Child marriage is often associated with third world countries, however, the number of substantial cases presented by campaigners has highlighted that child marriage is very much prevalent in the developed world.
“We have had calls related to children as young as seven experiencing child marriage in the UK. Last year, we had 76 cases of child marriage reported to our hotline — 95 per cent were religious and unregistered marriages. This is happening in a developed UK,” said Karma Nirvana’s Rattu.
“It is happening domestically, but it has taken an organisation like ours to [show] that it is not just a foreign problem, as it is so hidden here. We have children that are born here taken abroad to be forced into child marriages.”
“Being a lawyer, I have come across many reports of child marriage in this country. Particularly in the Roma community, child marriages range from all different ages, from 14, 15 and 16. But it is not just the Roma community, but other communities, including our own,” said Dr. Proudman, who played a pivotal role in writing the bill. “It happens here in the UK, this idea of children running off to Gretna Green, being in love and getting married — the romanticised view of it.”
One of the biggest challenges campaigners face regarding child marriage in the UK is that the vast majority of marriages carried out are unregistered.
“I think this bill will send a strong message that child marriage is a criminal offence in this country. At the moment it’s not. So, this bill will be a deterrent for parents and family members who are even considering this type of behaviour,” said Dr. Proudman.
IKWRO’s Browne added: “The vast majority of cases are unregistered and that’s why we specifically went for designing this law. The active act of marrying a child will be an offence.”
Dr. Proudman highlighted how the UK failing to criminalise child marriage is undermining the country’s credibility in the eyes of the world.
“The UK is rightly encouraging other countries to criminalise child marriage, but it has failed to do it at home,” said Dr. Proudman. “So, developing countries are not practicing their own values? At 16, should anyone be getting married?
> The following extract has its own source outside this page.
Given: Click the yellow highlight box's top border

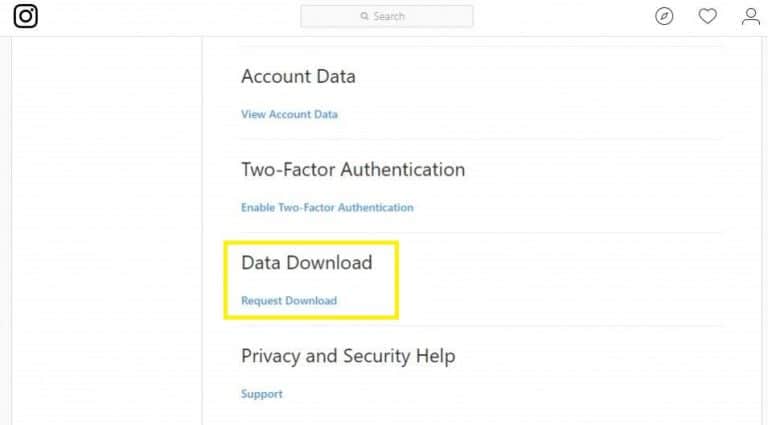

At 16, you can’t even vote, so how is it right that you can get married and take on all these responsibilities at a young age?”
Under the proposed law, children will be exempt from any prosecution, but adults could face up to seven years in prison and a fine for aiding child marriage.
Following its successful second reading, the Marriage and Civil Partnership (Minimum Age) Bill will continue to progress through the House of Commons and on its way to becoming enshrined in law.